REPUBLIKA.CO.ID, PURWOKERTO -- Polemik Komisi Perlindungan Anak Indonesia (KPAI) menyoal Audisi Umum Beasiswa Bulu Tangkis PB Djarumber dampak pada orang tua peserta audisi. Salah satu orang tua peserta, Suyudi mengaku kehilangan motivasi jika audisi umum dihentikan.

Hal ini karena besarnya biaya yang harus dikeluarkan orang tua dalam memfasilitasi anaknya ke tingkat yang lebih tinggi. Menurutnya, audisi umum adalah jawaban bagi orang tua untuk mempermudah biaya orang tua.

Baca Juga

"Kalau PB Djarum kan difasilitasi semua, pembinaannya juga sudah tahu bagaimana kualitas pelatihnya," kata Suyudi saat ditemui Republika.co.id, Senin (9/9).
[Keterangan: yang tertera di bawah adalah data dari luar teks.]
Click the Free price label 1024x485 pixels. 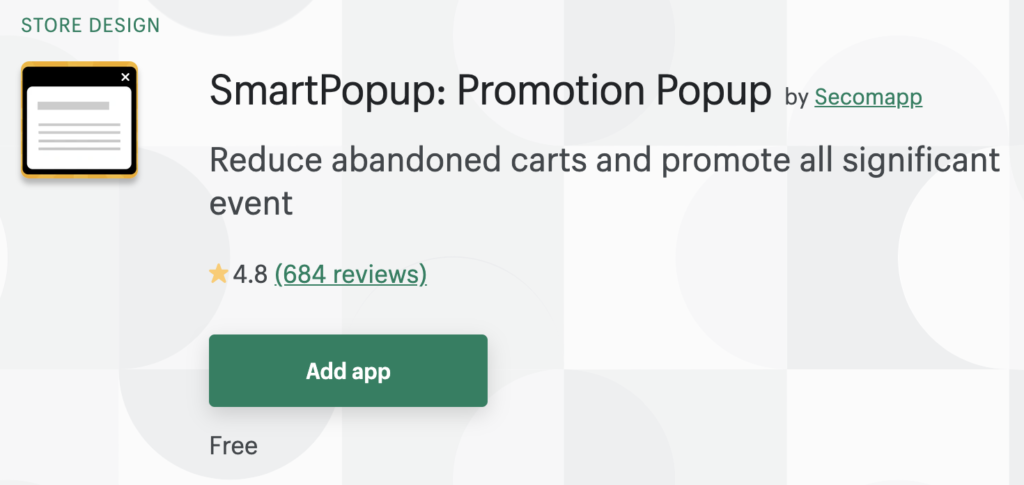pyautogui.click(x=233, y=445)
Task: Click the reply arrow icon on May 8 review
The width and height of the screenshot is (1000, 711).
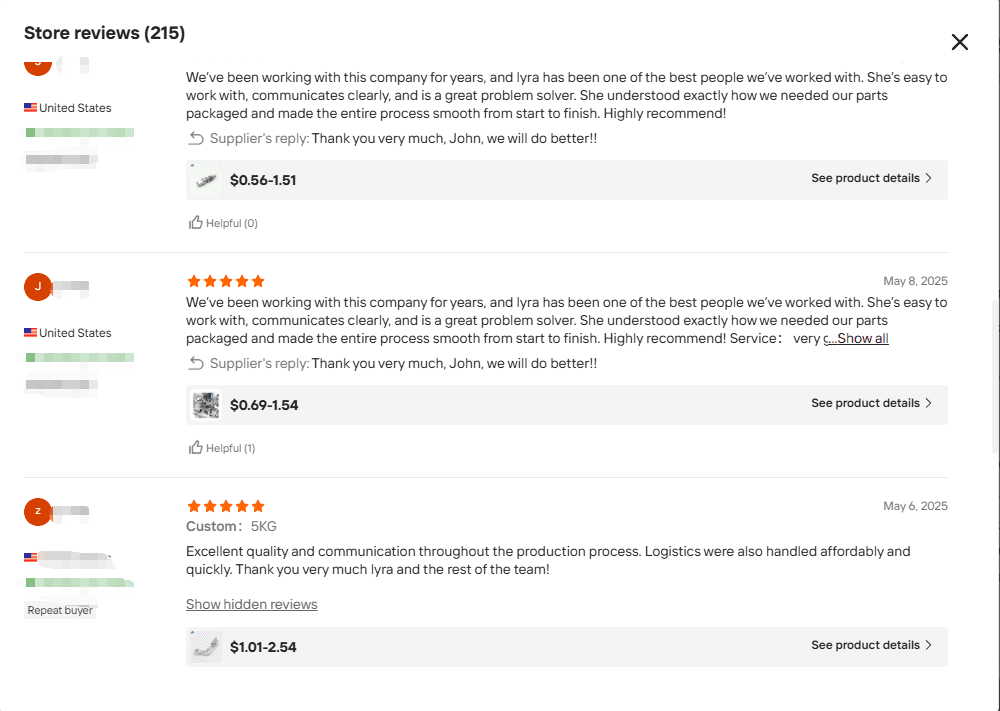Action: click(196, 363)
Suyudi sadar betul bagaimana ketergantungan perkumpulan badminton (PB) di daerah pada klub sebesar PB Djarum. Ia khawatir hal ini akan berdampak pada turnamen dan kompetisi tingkat daerah. "Kalau di daerah kompetisi juga kan yang sponsorin PB Djarum, takutnya audisi hilang, kompetisi hilang juga," katanya.

Menurut Suyudi, KPAI harus bisa lebih bijak dalam memberikan tuntutannya. Dia mengakui brand Djarum yang dikenal sebagai brand rokok kini lebih dikenal dengan Djarum Foundation, sebuah jalan untuk bakat anak. "Saya orang tua tidak merasa Djarum (brand rokok) mengeksploitasi anak kami dalam penjualan rokok. Sudah jelas dari audisi hingga asrama pun sama sekali tidak ada rokok," katanya.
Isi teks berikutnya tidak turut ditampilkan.